### TRY IT
What is needed is an exact copy of all the entries below.

### INFORMATION PROVIDED
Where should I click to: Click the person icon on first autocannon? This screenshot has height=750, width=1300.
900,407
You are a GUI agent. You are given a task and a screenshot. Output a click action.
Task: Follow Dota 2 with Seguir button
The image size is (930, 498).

### EXERCISE RESULT
Where should I click to: Click the person icon on first autocannon? This screenshot has height=750, width=1300.
900,407
You are a GUI agent. You are given a task and a screenshot. Output a click action.
Task: Follow Dota 2 with Seguir button
The image size is (930, 498).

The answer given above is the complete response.